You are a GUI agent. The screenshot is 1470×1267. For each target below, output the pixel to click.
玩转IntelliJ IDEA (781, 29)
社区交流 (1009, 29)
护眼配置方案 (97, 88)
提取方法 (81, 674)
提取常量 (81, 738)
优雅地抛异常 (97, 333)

• **PROBLEM REQUIREMENTS**
Exactly as shown above, write out all the records.

• **OUTPUT OF THE TASK**
You are a GUI agent. The screenshot is 1470×1267. For each target below, output the pixel to click.
玩转IntelliJ IDEA (781, 29)
社区交流 (1009, 29)
护眼配置方案 (97, 88)
提取方法 (81, 674)
提取常量 (81, 738)
优雅地抛异常 (97, 333)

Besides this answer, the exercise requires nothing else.